[Extract to read Boundary: Start]
John F. Hollway C’92, the founder of a consulting firm specializing in criminal justice reform research projects, has been named the first Executive Director of the Quattrone Center for the Fair Administration of Justice at the University of Pennsylvania Law School, where he will also serve as an Associate Dean.
Hollway, an attorney who attended the University of Pennsylvania as an undergraduate, is the author of an award-winning book about a pivotal exoneration case that resulted in an important Supreme Court decision. He brings both fundraising and significant management experience to the task of establishing the Quattrone Center as a national research and policy hub focused on long-term improvements to the U.S. criminal justice system.
The interdisciplinary Center, which builds on the Law School’s strength in the area of criminal justice, was established earlier this year, with an initial $15 million gift from The Frank and Denise Quattrone Foundation. A national search for the Center’s Academic Director is underway.
A 1995 graduate of the George Washington University Law School, Hollway began his career in the litigation section of the Philadelphia law firm Morgan, Lewis & Bockius LLP. From 1997 to 2011, he worked in a variety of senior management and leadership roles in the health care and pharmaceutical industries, where his responsibilities included business development, operations, strategy, and corporate development.
Hollway is the author of Killing Time: An 18-Year Odyssey from Death Row to Freedom, which covered the case of John Thompson, a Louisiana Death Row inmate who was exonerated and freed after 18 years in prison. Thompson was the plaintiff in the pivotal Supreme Court decision, Connick v. Thompson. Killing Time won the National Independent Book Award for non-fiction in 2011, and was one of the Chicago Sun-Times’ Best Books of the Year in 2010.
[Extract to read Boundary: End]
» **Questions to answer**
1 – List every responsibility that the Quattrone Center announcement says Hollway held in the health care and pharmaceutical industries.
2 – According to the Quattrone Center announcement, how large was the initial gift that established the Center, and who gave it?
3 – Translate this sentence from the Quattrone Center announcement into Spanish: "A national search for the Center’s Academic Director is underway."
The material that comes next has no connection to the announcement about the Quattrone Center.
[Data shown Boundary: Start]
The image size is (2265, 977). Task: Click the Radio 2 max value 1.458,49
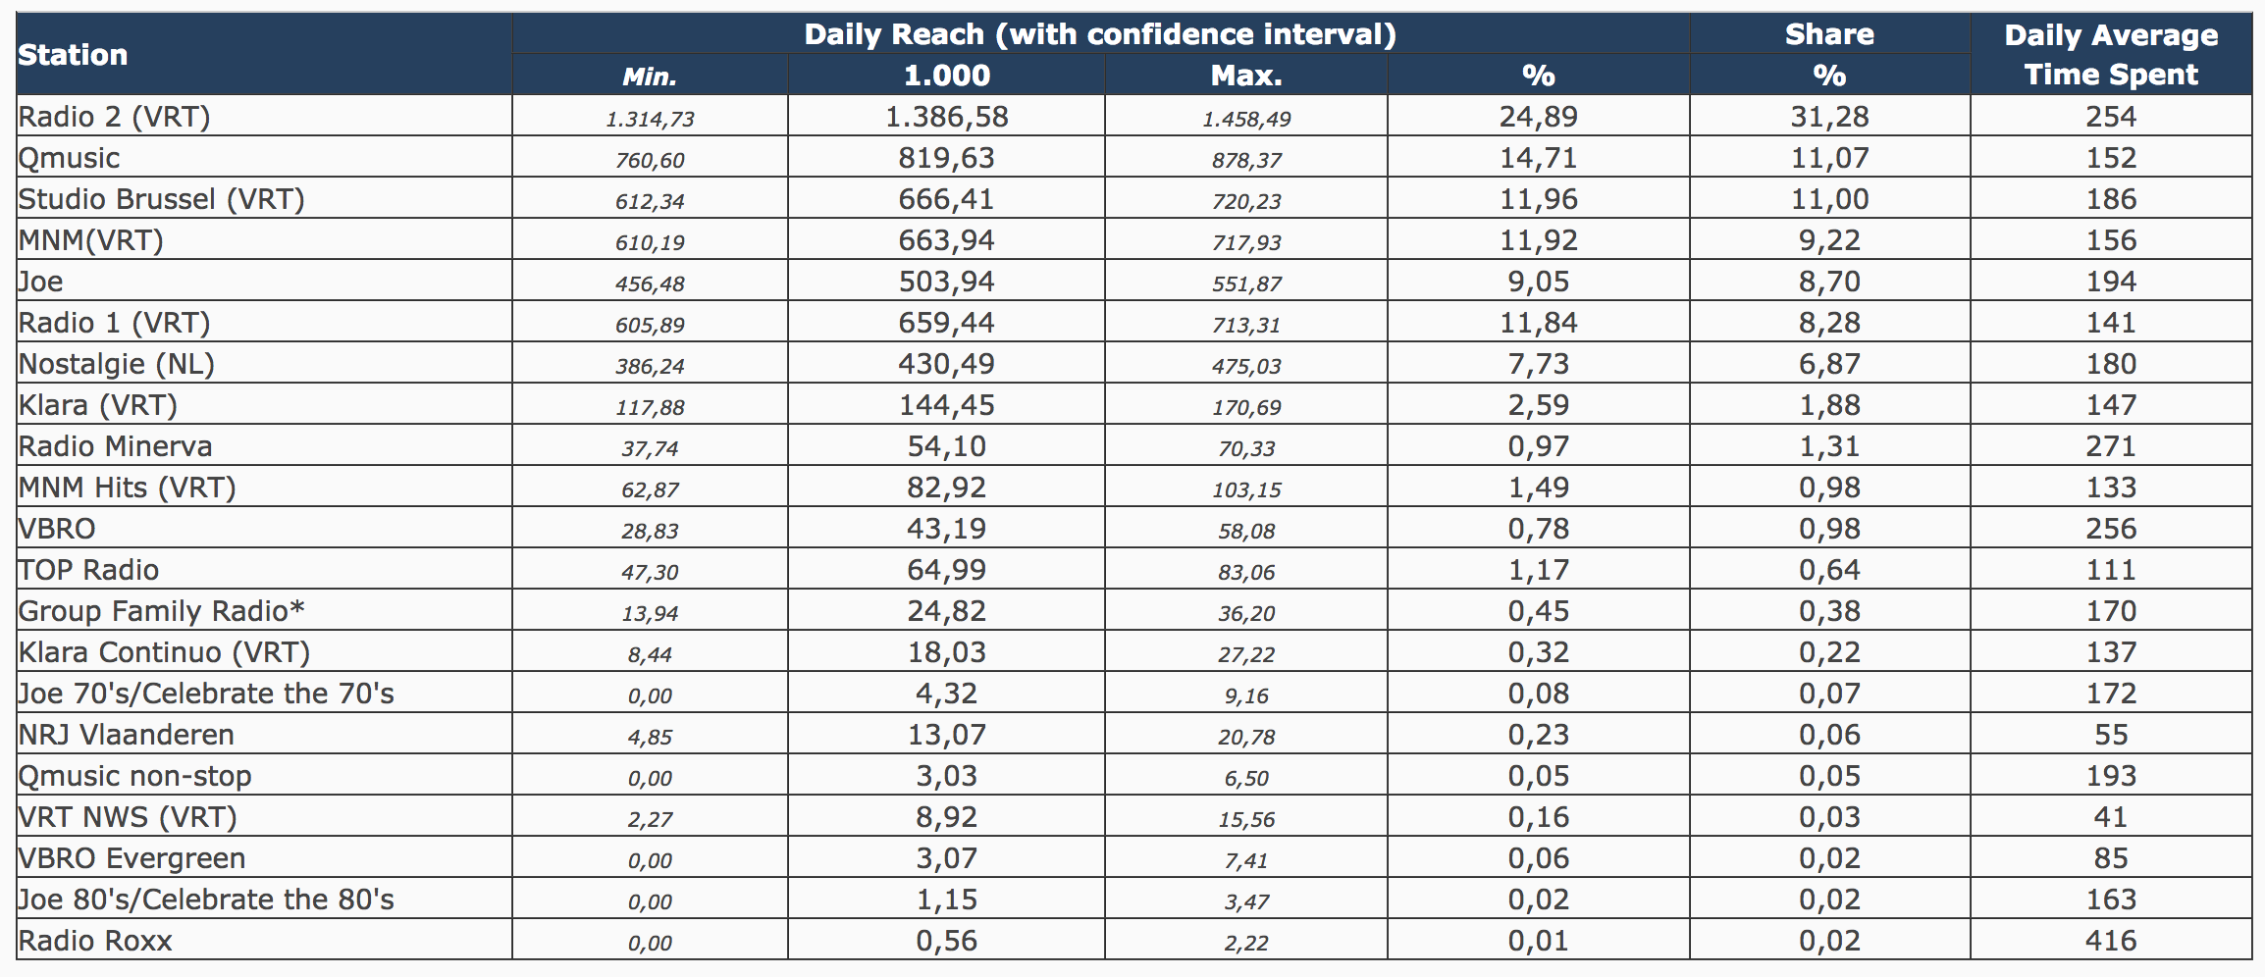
[Data shown Boundary: End]
» **Solutions to the exercise**
1 –
- Business development
- Operations
- Strategy
- Corporate development

2 – An initial $15 million gift from The Frank and Denise Quattrone Foundation.

3 – Está en curso una búsqueda nacional para el puesto de Director Académico del Centro.